### [Exercise data]
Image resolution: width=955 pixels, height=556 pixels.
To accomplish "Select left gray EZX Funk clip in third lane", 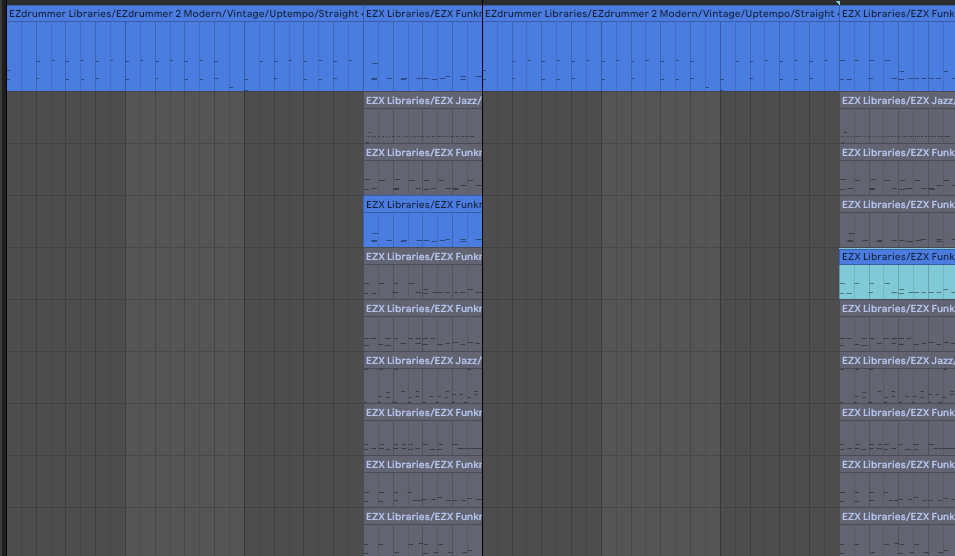I will tap(423, 171).
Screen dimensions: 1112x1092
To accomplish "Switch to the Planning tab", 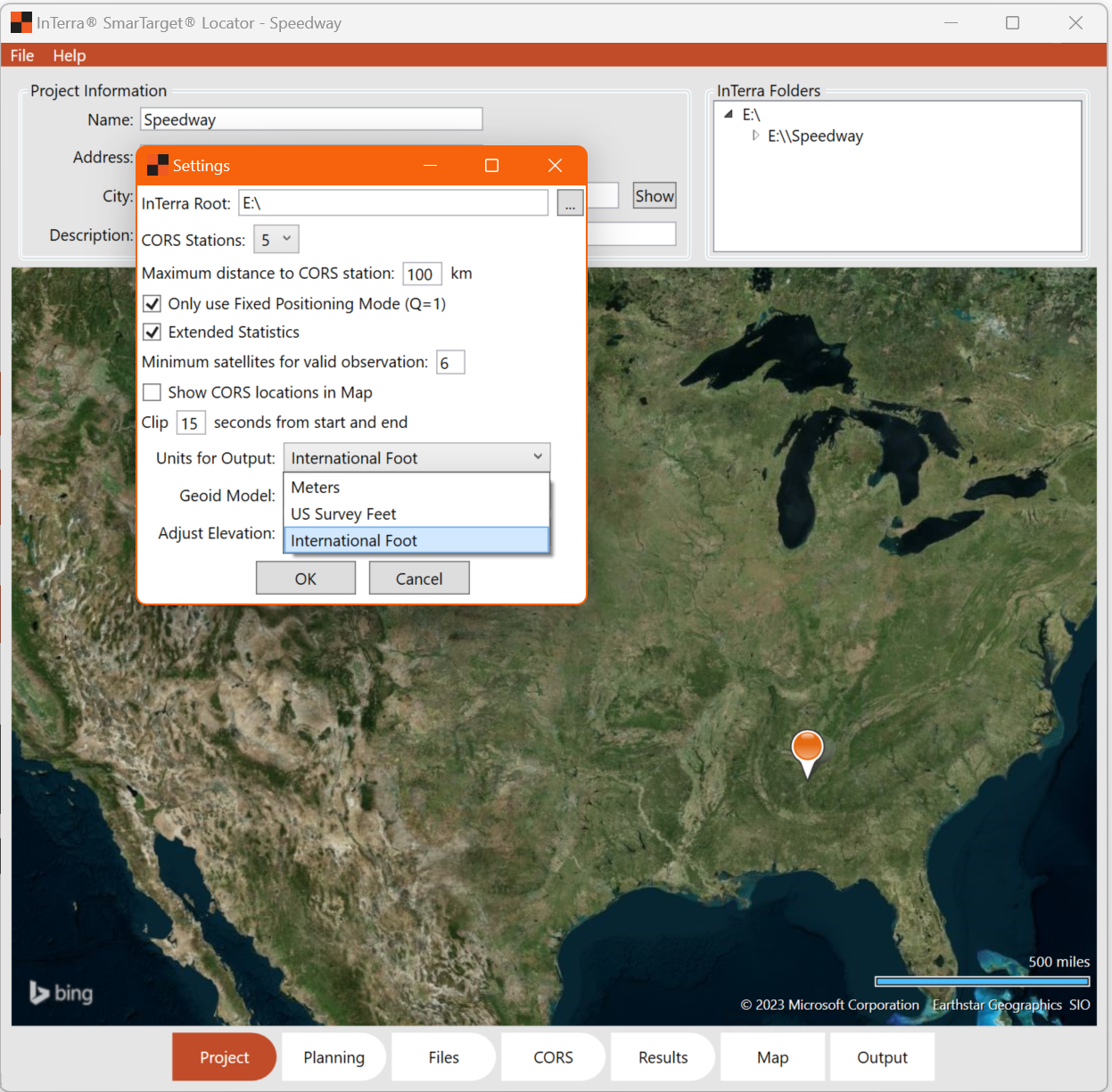I will (x=334, y=1057).
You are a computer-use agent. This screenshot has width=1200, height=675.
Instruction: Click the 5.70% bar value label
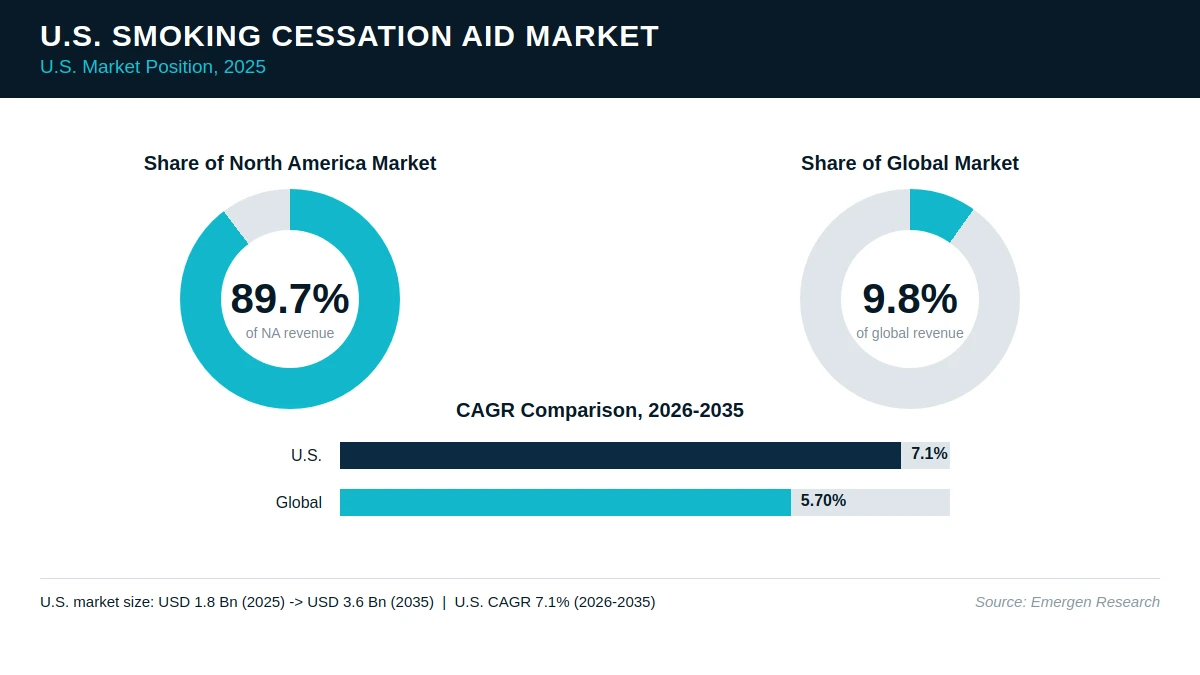(823, 501)
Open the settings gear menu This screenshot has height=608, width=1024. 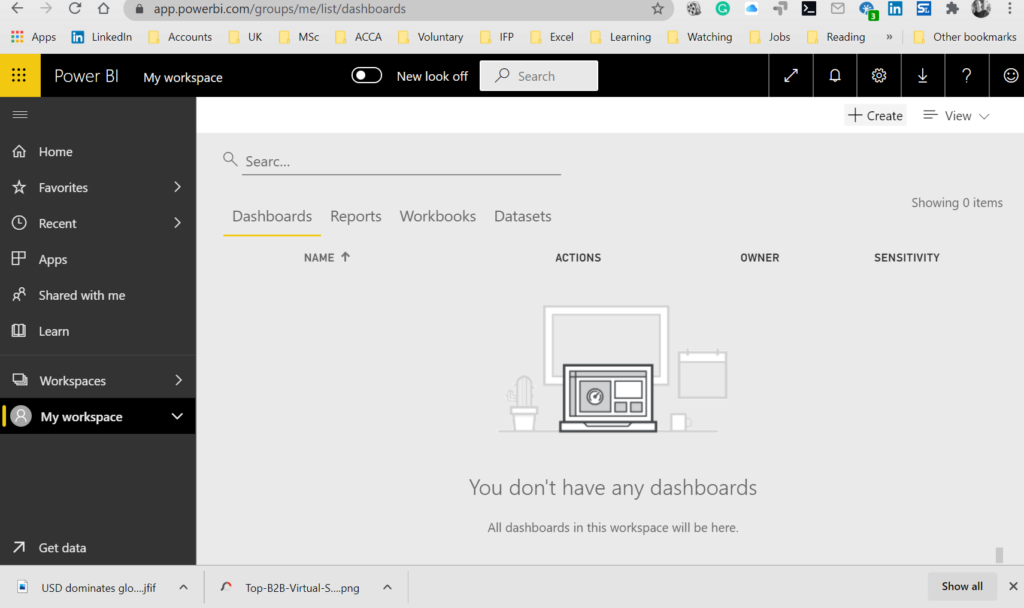point(879,76)
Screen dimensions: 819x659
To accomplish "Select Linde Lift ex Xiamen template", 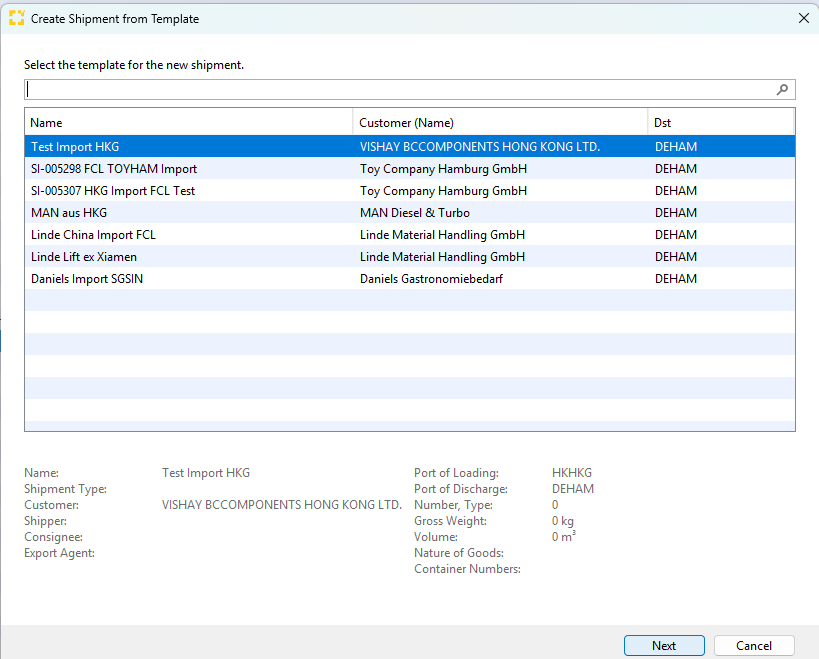I will (x=84, y=257).
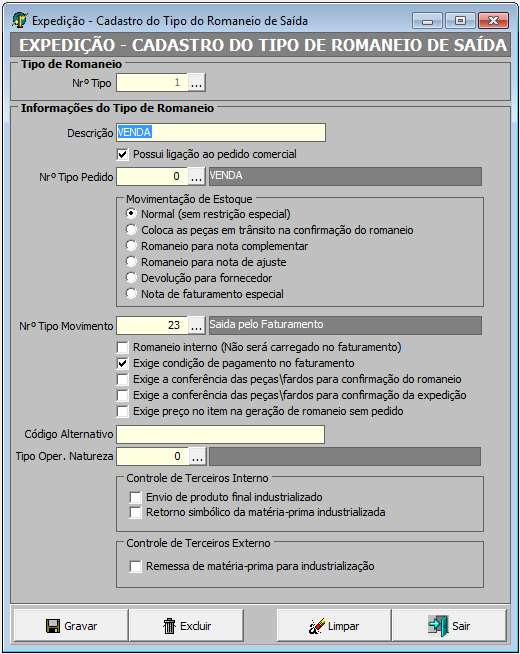The image size is (520, 654).
Task: Open lookup for Nrº Tipo Pedido
Action: tap(196, 176)
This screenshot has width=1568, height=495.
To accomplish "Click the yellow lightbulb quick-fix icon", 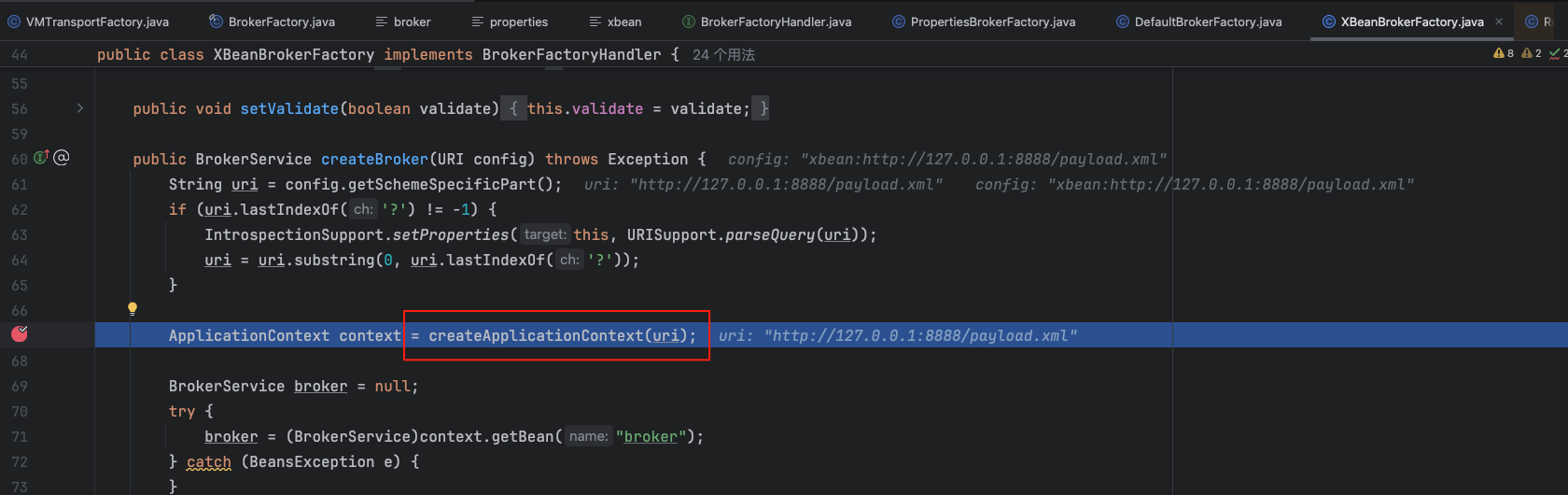I will coord(133,308).
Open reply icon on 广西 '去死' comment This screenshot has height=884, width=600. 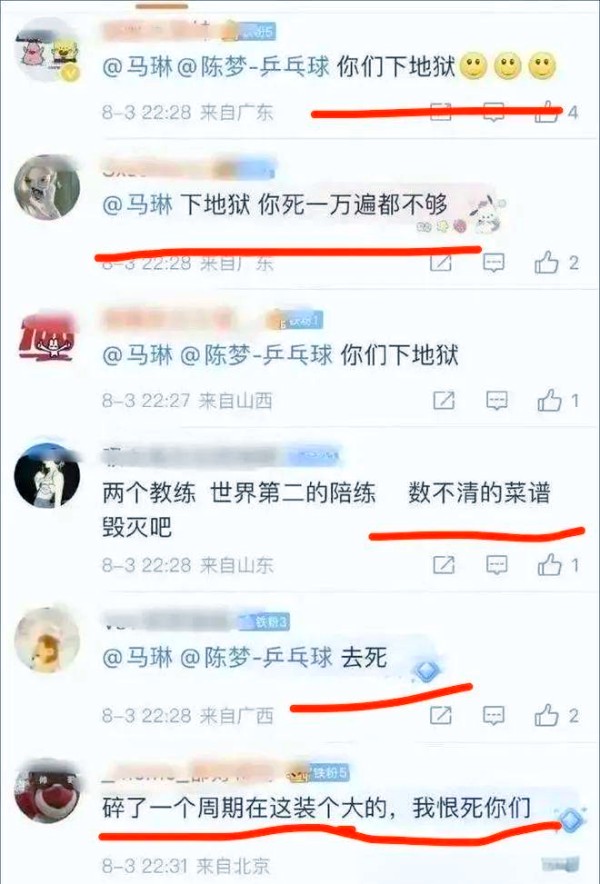pos(493,716)
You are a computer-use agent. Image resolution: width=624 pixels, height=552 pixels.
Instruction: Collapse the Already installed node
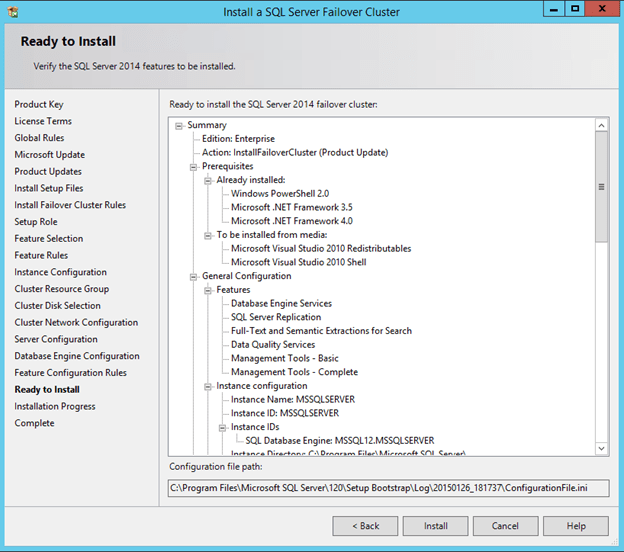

### [Exercise brief]
What is the number of lines above that contain the string "agent"? Answer with that number only.

### [Answer box]
2